Govt lists terms to end tiff with RBI

Relax level of bad loans that trigger corrective action, allow BBB-rated companies to get loans

By Jayanta Roy Chowdhury in New Delhi
  • Published 14.11.18, 12:34 AM
  • Updated 14.11.18, 12:34 AM
  • 2 mins read
  •  
The government would like the RBI to dilute its bad loans norm by raising the NPA threshold, but bankers warn a relaxation will benefit only a few of the 11 banks under PCA (Shutterstock)

The government would like the RBI to dilute its prompt corrective action norms in three respects — raise the level of bad loans that trigger the restrictions and ease the minimum capital-to-risk-weighted-assets-ratio requirement.

Besides the government would like to lower the requirement for a company to have a double-A rating for getting a loan and bring it down to triple-B rating.

These are the issues which are expected to come up at next week’s RBI board meeting.

Top finance ministry officials said their representatives had raised these issues before at an earlier meeting. The apex bank has three trigger levels for corrective measures to protect a weak bank. On breaching the first threshold, banks are warned and restrictions placed on dividend payouts and some other checks.

It is, however, the second and third levels which are considered as more threatening for a bank as the restrictions are more onerous such as curbs on fresh loans and opening a branch.

The government would like the RBI to dilute its bad loans norm by raising the NPA threshold, but bankers warn a relaxation will benefit only a few of the 11 banks under PCA.

North Block would also similarly like to relax the capital-to-risk weighted-assets ratio of 10.25 per cent at which the first trigger is released and 7.75 per cent at which PCA Level 2 is applied

The government’s point is that Basel-III norms for capital-to-risk weighted assets ratio is 8 per cent with the ratio at 6 per cent for Tier 1 capital, or equity and reserves. 

The Telegraph

The demand that BBB-rated companies be also treated as good for loans by these stressed banks instead of just AA-rated companies has also come up, said officials.

However, it is not known whether RBI governor Urjit Patel had hammered out an agreement with the government, either fully or partially, during the meetings with finance minister Arun Jaitley last week.

Patel is understood to have also paid a courtesy call to Prime Minister Narendra Modi, but is not believed to have discussed the nitty-gritty of any peace offering made by North Block in its running battle with the RBI.

The government and state-run banks have argued these restrictions are too strict and slow down recovery.
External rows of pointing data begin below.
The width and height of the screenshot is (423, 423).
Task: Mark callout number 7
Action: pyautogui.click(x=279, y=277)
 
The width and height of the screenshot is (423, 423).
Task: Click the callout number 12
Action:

The RBI says it has helped these banks to recover partially.

Officials say the banks have been forced to get more rigorous on bad assets, leading to a rise in both gross and net non-performing assets, relative to normal banks.

“This reveals that the underlying asset quality at PCA banks was deteriorating at a sharper pace compared to non-PCA banks since 2011, which is now accepted as the time by which the lending boom of 2009-10 began to unravel,” RBI deputy governor Viral Acharya had noted some time back in a speech.

Relaxation logic

The officials now argue that the banks are now on the mend, and the curbs need to be relaxed.

The PSU banks in all recovered Rs 36,551 crore in the first quarter of 2018-2019.

The finance ministry has been trying to offer an olive branch to the RBI after a very public spat with it over lending norms and revelations that it has been seeking to draw down the central bank’s capital and possibly appropriate the funds as surplus.